• PROBLEM: From the records below, pull each line that has "Given".

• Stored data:
--------------------------------------------------
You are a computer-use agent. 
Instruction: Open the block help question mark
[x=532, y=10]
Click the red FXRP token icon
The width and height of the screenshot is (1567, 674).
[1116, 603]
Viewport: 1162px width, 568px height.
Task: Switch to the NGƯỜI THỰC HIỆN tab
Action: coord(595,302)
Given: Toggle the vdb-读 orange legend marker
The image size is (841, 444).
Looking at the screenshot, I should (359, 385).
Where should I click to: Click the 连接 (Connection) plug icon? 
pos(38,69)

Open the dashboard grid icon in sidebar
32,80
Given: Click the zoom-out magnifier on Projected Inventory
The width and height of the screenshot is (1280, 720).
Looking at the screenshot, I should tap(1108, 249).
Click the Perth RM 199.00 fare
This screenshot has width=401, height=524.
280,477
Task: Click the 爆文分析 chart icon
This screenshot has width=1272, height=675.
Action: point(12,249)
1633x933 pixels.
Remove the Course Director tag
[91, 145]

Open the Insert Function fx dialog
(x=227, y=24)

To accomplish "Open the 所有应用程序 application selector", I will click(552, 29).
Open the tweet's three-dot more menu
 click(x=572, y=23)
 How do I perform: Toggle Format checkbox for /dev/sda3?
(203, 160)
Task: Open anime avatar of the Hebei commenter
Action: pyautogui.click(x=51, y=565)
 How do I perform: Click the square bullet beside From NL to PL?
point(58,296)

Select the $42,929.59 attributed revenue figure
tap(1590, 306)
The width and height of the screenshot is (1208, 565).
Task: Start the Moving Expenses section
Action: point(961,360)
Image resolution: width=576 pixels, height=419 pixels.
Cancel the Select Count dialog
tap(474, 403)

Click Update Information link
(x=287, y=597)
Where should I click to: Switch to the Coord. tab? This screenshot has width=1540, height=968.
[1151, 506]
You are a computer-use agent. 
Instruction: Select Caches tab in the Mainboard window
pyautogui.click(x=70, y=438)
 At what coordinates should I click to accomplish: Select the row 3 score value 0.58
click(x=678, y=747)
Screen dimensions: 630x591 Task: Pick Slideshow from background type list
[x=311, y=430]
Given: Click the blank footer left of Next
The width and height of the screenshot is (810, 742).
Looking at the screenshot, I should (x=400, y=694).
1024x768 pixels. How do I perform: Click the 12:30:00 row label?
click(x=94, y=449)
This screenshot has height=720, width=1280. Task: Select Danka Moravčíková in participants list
--------------------------------------------------
• ANSWER TO THIS TASK:
Given: Toggle the vdb-读 orange legend marker
Given: Click the zoom-out magnifier on Projected Inventory
Given: Click the blank footer left of Next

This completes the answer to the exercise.